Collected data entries
· · ·
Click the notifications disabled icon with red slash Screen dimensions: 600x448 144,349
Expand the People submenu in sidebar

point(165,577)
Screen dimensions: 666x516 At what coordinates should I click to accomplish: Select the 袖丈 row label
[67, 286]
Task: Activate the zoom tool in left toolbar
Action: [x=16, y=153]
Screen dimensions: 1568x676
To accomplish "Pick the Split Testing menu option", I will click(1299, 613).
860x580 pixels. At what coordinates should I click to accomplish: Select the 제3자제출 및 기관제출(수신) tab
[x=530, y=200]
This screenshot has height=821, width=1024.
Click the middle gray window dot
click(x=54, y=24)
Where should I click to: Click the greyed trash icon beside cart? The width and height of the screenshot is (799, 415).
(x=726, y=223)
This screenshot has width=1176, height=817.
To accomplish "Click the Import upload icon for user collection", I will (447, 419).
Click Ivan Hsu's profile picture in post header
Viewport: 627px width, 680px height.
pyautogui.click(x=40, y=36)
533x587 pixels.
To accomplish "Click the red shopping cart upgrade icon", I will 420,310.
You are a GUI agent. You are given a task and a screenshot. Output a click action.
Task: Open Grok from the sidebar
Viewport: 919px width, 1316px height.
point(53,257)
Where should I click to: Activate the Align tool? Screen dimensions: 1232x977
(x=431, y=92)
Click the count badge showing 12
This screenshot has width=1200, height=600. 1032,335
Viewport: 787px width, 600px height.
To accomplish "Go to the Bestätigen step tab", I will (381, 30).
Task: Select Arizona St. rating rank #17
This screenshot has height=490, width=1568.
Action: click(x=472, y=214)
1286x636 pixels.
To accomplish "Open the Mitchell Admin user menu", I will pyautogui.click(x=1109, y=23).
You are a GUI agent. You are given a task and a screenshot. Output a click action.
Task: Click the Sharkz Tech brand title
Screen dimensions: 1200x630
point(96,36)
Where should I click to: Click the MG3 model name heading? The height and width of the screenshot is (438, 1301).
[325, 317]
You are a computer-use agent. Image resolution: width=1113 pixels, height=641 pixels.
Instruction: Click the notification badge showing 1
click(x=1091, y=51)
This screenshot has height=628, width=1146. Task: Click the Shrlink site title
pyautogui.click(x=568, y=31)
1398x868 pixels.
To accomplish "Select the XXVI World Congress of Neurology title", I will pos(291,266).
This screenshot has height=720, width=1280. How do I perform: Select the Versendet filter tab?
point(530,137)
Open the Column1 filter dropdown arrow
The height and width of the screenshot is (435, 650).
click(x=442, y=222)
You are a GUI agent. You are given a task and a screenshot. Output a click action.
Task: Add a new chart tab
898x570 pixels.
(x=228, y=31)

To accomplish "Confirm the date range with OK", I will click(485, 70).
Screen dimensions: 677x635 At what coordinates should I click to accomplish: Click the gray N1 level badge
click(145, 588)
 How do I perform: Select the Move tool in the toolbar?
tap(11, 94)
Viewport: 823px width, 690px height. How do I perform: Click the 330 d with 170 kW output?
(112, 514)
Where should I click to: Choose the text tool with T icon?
· · ·
Task details: Print the first line of the records above and each line after it, exactly, through the line with "Task: Select Arizona St. rating rank #17".

Answer to the exercise:
Click the notifications disabled icon with red slash Screen dimensions: 600x448 144,349
Expand the People submenu in sidebar

point(165,577)
Screen dimensions: 666x516 At what coordinates should I click to accomplish: Select the 袖丈 row label
[67, 286]
Task: Activate the zoom tool in left toolbar
Action: [x=16, y=153]
Screen dimensions: 1568x676
To accomplish "Pick the Split Testing menu option", I will click(1299, 613).
860x580 pixels. At what coordinates should I click to accomplish: Select the 제3자제출 및 기관제출(수신) tab
[x=530, y=200]
This screenshot has height=821, width=1024.
Click the middle gray window dot
click(x=54, y=24)
Where should I click to: Click the greyed trash icon beside cart? The width and height of the screenshot is (799, 415).
(x=726, y=223)
This screenshot has width=1176, height=817.
To accomplish "Click the Import upload icon for user collection", I will (447, 419).
Click Ivan Hsu's profile picture in post header
Viewport: 627px width, 680px height.
pyautogui.click(x=40, y=36)
533x587 pixels.
To accomplish "Click the red shopping cart upgrade icon", I will 420,310.
You are a GUI agent. You are given a task and a screenshot. Output a click action.
Task: Open Grok from the sidebar
Viewport: 919px width, 1316px height.
point(53,257)
Where should I click to: Activate the Align tool? Screen dimensions: 1232x977
(x=431, y=92)
Click the count badge showing 12
This screenshot has width=1200, height=600. 1032,335
Viewport: 787px width, 600px height.
To accomplish "Go to the Bestätigen step tab", I will (381, 30).
Task: Select Arizona St. rating rank #17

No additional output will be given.